• Task prompt
Recast every line of the items below as a JSON list of strings, one string per line, leaving out blank lines and the pictures.

• Source data
================

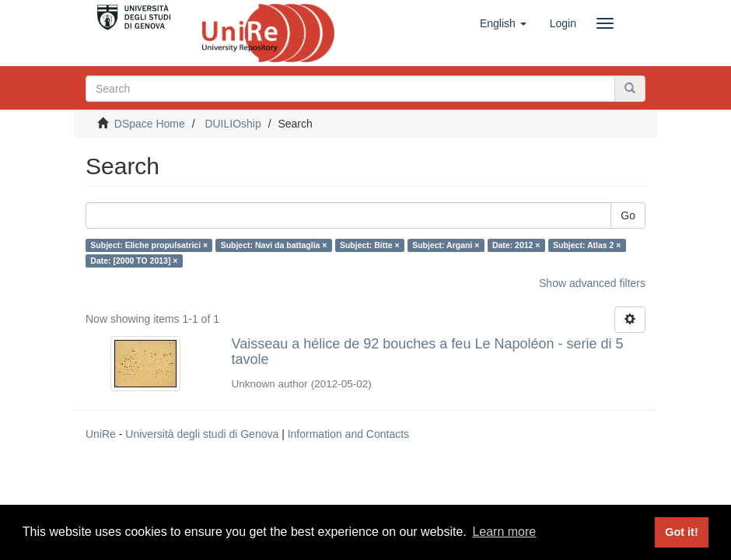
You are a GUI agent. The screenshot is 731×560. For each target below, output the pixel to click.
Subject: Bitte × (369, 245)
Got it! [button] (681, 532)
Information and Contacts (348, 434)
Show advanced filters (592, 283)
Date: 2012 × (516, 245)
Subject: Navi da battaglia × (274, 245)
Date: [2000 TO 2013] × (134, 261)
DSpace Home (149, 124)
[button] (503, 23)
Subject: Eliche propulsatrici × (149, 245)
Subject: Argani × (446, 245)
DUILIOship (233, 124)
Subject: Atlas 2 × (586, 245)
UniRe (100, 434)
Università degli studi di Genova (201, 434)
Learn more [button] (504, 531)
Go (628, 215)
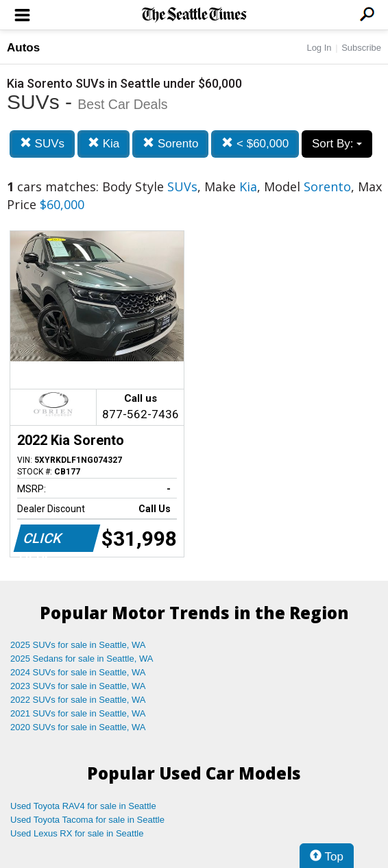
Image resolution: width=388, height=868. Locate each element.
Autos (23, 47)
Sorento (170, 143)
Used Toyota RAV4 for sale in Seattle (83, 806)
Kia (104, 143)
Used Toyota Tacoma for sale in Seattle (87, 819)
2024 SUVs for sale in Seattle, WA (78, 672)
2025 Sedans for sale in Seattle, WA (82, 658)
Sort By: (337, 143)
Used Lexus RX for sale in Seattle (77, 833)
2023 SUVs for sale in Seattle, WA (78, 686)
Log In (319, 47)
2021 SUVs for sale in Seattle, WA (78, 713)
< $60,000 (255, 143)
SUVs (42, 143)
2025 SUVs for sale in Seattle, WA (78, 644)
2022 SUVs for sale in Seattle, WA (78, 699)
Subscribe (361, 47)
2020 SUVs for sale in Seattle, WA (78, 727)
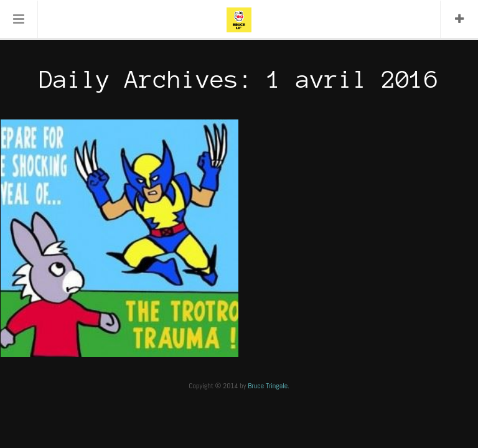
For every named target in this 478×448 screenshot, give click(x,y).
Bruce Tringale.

================

• Full output
[
  "You are a GUI agent. The screenshot is 731×560. For each target below, output the pixel to click.",
  "Subject: Bitte × (369, 245)",
  "Got it! [button] (681, 532)",
  "Information and Contacts (348, 434)",
  "Show advanced filters (592, 283)",
  "Date: 2012 × (516, 245)",
  "Subject: Navi da battaglia × (274, 245)",
  "Date: [2000 TO 2013] × (134, 261)",
  "DSpace Home (149, 124)",
  "[button] (503, 23)",
  "Subject: Eliche propulsatrici × (149, 245)",
  "Subject: Argani × (446, 245)",
  "DUILIOship (233, 124)",
  "Subject: Atlas 2 × (586, 245)",
  "UniRe (100, 434)",
  "Università degli studi di Genova (201, 434)",
  "Learn more [button] (504, 531)",
  "Go (628, 215)",
  "Image resolution: width=388, height=868. Locate each element.",
  "Autos (23, 47)",
  "Sorento (170, 143)",
  "Used Toyota RAV4 for sale in Seattle (83, 806)",
  "Kia (104, 143)",
  "Used Toyota Tacoma for sale in Seattle (87, 819)",
  "2024 SUVs for sale in Seattle, WA (78, 672)",
  "2025 Sedans for sale in Seattle, WA (82, 658)",
  "Sort By: (337, 143)",
  "Used Lexus RX for sale in Seattle (77, 833)",
  "2023 SUVs for sale in Seattle, WA (78, 686)",
  "Log In (319, 47)",
  "2021 SUVs for sale in Seattle, WA (78, 713)",
  "< $60,000 (255, 143)",
  "SUVs (42, 143)",
  "2025 SUVs for sale in Seattle, WA (78, 644)",
  "2022 SUVs for sale in Seattle, WA (78, 699)",
  "Subscribe (361, 47)",
  "2020 SUVs for sale in Seattle, WA (78, 727)",
  "For every named target in this 478×448 screenshot, give click(x,y).",
  "Bruce Tringale."
]